A few weeks ago I flew down to Florida for one of my childhood bestie’s birthdays. We got everyone together, settled in, and rewatched Spice World, and I am happy to report it is just as wonderfully ridiculous as I remembered. 

While everyone around me was singing along to songs we hadn’t heard in twenty-five years, I was in my head going full nerd about what made the Spice Girls work from a brand perspective. I’m fun at parties, I promise.

Lots of people in the 90s had feelings about the Spice Girls being totally manufactured, and that’s true. But it also kind of doesn’t matter (at least for our purposes here). What they got completely right — manufactured or not — was that each of them was one very specific thing, fully and without apology. Before Baby, Scary, Sporty, Posh, or Ginger even opened their mouths, you knew exactly who they were. There was no ambiguity or hedging, and certainly no trying to appeal to every demographic at once.

Imagine if they’d tried a different approach — same outfits, same vibe, personalities smoothed into something broadly appealing. They would have been completely forgettable. They would have been a group, but not a particularly interesting one.

This is, somewhat painfully, exactly what a lot of entrepreneurs do with their content. They watch what’s working for other people in their space, try to replicate it, and end up looking and sounding like a blurrier version of someone else. And then they wonder why nobody’s paying attention.

What’s going to help you stand out? Leaning into your content marketing power type. 

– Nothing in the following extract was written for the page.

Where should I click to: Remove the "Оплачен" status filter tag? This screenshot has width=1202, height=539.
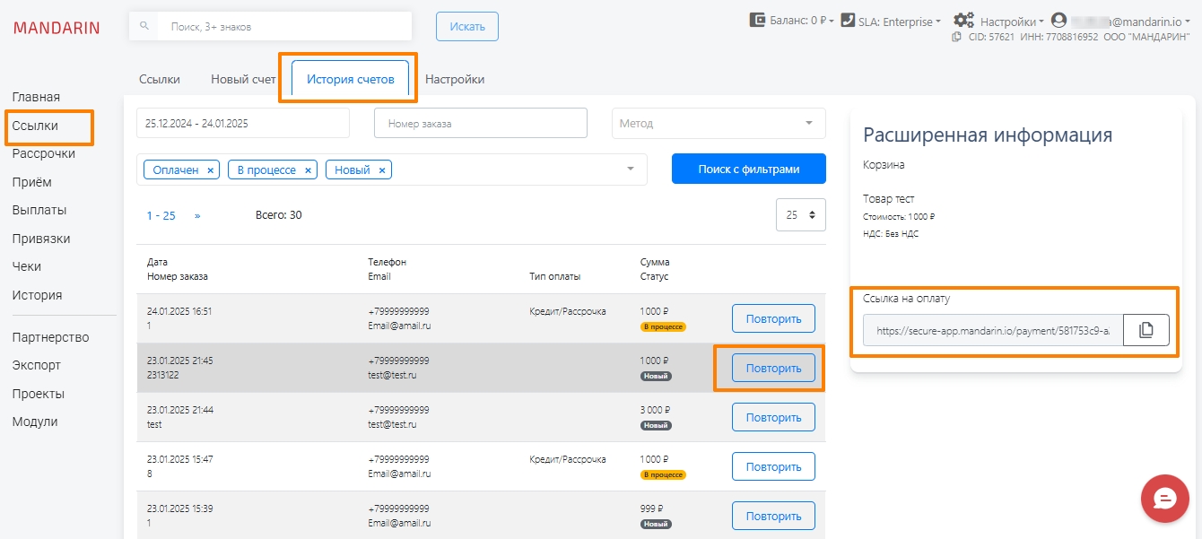(211, 170)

What Is a Content Marketing Power Type?

Think of your power type as the style of content that comes most naturally to you — the format that feels like an expression of how you already think and communicate, rather than something you have to force yourself to do. It’s where your natural gifts live, and it’s the thing your audience is most likely to connect with and come back for.

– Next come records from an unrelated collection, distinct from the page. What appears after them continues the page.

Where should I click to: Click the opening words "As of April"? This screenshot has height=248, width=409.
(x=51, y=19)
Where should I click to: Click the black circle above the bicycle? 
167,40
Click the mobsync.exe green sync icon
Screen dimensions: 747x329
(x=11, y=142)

I’ve identified four types (you can go take this quick quiz to find out which you are), and I want to go through each one. I’m also matching each type to a 90s artist because I am deeply, unashamedly obsessed with 90s music. I once listened to a four-hour podcast episode about the Smashing Pumpkins. Yes, really. 

Type 1: The Storyteller

Your 90s muses: Alanis Morissette • Fiona Apple

Alanis Morissette and Fiona Apple didn’t really write songs in the conventional sense. They wrote diary entries and then set them to music. They were astonishingly open about their interior lives — the messy, complicated, not-always-flattering parts of being a person — and that openness was exactly what made their audiences feel so deeply seen. You can’t manufacture that kind of connection. It only comes from someone being genuinely, vulnerably real.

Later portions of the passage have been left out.